MPs have slammed the government's response to a report into the failings of the £456m Child Support Agency (CSA) system, which criticised the use of "commercial confidentiality" to prevent Parliament gaining access to key information about the progress of major IT projects.
The Work and Pensions Select Committee report in July said the CSA system, designed by EDS, is an "appalling waste of public money" and that it should be scrapped if it is not fully operational by the end of the year.
But the Department for Work and Pensions has rejected key recommendations made by MPs in the report, including lifting the cloak of secrecy surrounding big government IT projects by making the Office of Government Commerce (OGC) 'gateway reviews' public.
The DWP has also failed to address the report's demands for contingency plans, including the abandonment of the CSA IT system, if it is not working properly by 1 December 2004.
The committee chairman, Sir Archy Kirkwood MP, said the DWP had failed to address the "spirit and letter" of the report's recommendations.

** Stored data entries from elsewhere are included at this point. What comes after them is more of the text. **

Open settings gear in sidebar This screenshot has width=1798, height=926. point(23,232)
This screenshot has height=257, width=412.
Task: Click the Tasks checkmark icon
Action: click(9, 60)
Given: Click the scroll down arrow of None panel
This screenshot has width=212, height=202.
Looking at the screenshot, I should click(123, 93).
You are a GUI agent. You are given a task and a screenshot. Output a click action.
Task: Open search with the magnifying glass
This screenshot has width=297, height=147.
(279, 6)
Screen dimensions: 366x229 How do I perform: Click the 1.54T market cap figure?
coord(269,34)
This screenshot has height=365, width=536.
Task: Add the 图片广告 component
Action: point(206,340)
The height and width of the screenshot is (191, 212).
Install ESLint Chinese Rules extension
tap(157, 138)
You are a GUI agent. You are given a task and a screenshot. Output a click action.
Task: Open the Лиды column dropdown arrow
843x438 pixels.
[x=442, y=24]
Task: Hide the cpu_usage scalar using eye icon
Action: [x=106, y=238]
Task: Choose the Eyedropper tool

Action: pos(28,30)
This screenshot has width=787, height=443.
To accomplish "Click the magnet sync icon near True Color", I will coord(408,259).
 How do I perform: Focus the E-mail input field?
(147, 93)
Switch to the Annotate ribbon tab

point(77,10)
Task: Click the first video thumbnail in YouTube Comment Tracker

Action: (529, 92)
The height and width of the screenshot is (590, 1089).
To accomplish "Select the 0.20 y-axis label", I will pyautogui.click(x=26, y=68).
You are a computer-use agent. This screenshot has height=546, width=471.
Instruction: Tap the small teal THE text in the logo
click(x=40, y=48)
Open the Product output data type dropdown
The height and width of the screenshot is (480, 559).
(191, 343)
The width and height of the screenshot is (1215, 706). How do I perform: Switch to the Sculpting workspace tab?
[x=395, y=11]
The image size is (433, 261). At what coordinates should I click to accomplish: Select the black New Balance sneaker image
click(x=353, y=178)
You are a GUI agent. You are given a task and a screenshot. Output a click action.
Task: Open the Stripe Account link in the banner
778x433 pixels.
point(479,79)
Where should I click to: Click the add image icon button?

“Instead of addressing the Committee's concern, the department defends its secretive approach on grounds of commercial confidentiality and says that it will make information available in the context of the Freedom of Information Act. This isn't good enough," he said. “We will not let the matter rest here."
The DWP has also admitted this week that the CSA is still experiencing problems with cases "sticking" in the system.
During a debate in the Commons, parliamentary under secretary of state for work and pensions Maria Eagle MP said: "The number of cases that are stuck has dropped from some 120,000 to about 40,000. That is progress. I accept that that does not help an individual whose case is stuck, but I can assure the honourable gentleman that if we cannot fix the problem of a stuck case in an IT way, there are manual fixes that can get round that problem in particular cases. We deal with cases clerically in order to do that, but clearly that is not administratively efficient."
But Eagle said improvements are being made with each release of new code, which is part of the recovery programme being led by EDS.